The records:
○ ○ ○ ○ ○

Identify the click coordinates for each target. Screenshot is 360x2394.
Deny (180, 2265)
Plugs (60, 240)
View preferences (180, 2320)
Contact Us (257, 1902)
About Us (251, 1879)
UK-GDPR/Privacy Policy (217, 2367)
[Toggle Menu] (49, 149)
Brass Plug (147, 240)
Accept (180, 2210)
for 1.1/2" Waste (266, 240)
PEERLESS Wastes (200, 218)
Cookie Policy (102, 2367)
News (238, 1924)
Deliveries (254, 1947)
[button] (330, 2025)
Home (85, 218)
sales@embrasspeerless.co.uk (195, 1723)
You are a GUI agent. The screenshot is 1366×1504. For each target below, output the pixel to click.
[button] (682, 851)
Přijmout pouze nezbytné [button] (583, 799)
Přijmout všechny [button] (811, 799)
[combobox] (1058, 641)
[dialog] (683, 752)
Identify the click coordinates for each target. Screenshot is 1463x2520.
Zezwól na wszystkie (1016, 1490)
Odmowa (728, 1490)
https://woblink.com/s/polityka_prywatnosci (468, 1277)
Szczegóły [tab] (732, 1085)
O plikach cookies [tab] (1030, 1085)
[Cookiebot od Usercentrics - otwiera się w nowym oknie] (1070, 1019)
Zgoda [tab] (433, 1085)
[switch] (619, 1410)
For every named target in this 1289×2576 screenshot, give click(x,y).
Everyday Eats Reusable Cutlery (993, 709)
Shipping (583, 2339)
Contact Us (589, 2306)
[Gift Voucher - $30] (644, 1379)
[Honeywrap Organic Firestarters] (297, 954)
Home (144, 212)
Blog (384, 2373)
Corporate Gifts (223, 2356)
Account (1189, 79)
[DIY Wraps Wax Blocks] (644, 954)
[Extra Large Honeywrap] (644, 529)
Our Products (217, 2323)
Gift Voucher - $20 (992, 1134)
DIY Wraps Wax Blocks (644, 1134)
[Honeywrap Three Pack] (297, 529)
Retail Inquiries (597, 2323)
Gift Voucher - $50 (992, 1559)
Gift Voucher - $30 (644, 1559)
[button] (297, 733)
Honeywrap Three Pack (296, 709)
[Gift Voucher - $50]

○ ○ ○ ○ ○

Work task: The required output is every line of the entries, starting at the one that contains "Corporate Gifts (223, 2356)" and ending at the last, copied exactly.

Exercise solution:
Corporate Gifts (223, 2356)
Account (1189, 79)
[DIY Wraps Wax Blocks] (644, 954)
[Extra Large Honeywrap] (644, 529)
Our Products (217, 2323)
Gift Voucher - $20 (992, 1134)
DIY Wraps Wax Blocks (644, 1134)
[Honeywrap Three Pack] (297, 529)
Retail Inquiries (597, 2323)
Gift Voucher - $50 (992, 1559)
Gift Voucher - $30 (644, 1559)
[button] (297, 733)
Honeywrap Three Pack (296, 709)
[Gift Voucher - $50]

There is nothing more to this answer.